▸ **TASK**
Lay out the entries from the line containing "You are a computer-use agent. Viewport: 1322px" through the line containing "[x=337, y=387]", inclusive, as a two-column CSV with the headers instruction and action, one row per entry. Put each entry's text and its answer in a single quoted field apiece, with line breaks replaced by spaces.

▸ **EXERCISE DATA**

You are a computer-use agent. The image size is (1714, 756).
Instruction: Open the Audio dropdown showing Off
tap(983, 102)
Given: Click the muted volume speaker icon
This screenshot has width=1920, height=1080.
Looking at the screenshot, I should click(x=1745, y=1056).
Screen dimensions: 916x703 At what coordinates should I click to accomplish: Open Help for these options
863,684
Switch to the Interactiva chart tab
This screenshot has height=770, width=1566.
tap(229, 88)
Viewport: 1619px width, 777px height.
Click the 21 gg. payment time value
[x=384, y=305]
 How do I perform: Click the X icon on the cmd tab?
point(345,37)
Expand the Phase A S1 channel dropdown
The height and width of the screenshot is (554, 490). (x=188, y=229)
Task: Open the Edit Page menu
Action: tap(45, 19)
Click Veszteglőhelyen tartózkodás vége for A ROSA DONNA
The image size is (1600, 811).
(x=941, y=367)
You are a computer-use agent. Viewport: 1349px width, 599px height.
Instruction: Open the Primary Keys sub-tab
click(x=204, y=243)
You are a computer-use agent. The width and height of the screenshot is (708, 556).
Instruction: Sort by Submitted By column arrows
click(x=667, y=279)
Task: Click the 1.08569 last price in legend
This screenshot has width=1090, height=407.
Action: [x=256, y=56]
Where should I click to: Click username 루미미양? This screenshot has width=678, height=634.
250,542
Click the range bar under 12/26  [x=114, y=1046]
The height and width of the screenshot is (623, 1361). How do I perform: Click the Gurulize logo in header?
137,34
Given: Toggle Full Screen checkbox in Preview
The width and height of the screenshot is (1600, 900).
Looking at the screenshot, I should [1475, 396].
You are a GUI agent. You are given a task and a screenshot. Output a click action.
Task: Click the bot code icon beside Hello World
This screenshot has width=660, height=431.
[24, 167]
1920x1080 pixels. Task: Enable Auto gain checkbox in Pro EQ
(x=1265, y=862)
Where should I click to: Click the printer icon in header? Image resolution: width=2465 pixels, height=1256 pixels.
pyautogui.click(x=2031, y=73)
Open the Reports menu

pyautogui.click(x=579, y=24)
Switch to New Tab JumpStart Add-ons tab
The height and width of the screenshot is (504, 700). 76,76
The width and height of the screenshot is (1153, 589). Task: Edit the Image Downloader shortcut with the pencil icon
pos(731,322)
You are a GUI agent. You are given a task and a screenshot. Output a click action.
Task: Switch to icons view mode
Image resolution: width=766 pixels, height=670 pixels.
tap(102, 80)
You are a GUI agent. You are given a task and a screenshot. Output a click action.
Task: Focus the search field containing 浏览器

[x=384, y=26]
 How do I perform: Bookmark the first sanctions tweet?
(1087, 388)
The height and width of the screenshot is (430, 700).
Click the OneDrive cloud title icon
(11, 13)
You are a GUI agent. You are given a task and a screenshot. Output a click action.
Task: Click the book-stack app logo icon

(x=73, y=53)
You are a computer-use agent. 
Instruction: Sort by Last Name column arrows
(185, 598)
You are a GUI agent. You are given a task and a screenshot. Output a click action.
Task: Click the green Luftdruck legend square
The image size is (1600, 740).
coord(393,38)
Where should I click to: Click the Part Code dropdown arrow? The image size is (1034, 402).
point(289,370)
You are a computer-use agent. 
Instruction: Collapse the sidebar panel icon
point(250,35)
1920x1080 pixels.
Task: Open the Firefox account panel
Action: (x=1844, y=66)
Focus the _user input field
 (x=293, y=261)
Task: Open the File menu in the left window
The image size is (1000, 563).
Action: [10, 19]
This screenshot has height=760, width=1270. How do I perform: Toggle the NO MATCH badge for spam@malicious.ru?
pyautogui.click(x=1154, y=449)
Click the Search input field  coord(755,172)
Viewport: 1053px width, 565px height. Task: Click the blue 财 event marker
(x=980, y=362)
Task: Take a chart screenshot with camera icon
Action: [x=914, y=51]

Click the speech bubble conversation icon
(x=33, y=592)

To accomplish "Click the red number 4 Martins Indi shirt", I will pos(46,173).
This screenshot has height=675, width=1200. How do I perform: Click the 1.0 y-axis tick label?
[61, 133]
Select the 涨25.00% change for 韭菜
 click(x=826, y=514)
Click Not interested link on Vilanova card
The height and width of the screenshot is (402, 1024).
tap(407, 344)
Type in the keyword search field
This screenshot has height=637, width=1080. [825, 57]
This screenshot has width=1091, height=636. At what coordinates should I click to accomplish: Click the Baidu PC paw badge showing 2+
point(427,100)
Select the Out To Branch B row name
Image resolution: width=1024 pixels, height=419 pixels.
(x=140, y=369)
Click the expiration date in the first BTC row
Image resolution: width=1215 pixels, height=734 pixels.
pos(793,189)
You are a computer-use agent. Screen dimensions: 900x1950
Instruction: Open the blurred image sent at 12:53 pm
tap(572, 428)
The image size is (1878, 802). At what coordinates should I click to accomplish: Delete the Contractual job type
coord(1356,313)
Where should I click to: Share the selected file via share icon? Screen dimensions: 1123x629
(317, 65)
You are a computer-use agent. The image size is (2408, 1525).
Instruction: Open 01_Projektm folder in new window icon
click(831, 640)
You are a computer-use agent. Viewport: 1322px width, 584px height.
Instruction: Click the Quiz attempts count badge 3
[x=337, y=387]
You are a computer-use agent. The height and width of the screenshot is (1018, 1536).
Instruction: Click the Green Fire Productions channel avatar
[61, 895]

▸ **WRITTEN ANSWER**
instruction,action
"You are a computer-use agent. Viewport: 1322px width, 584px height. Instruction: Click the Quiz attempts count badge 3","[x=337, y=387]"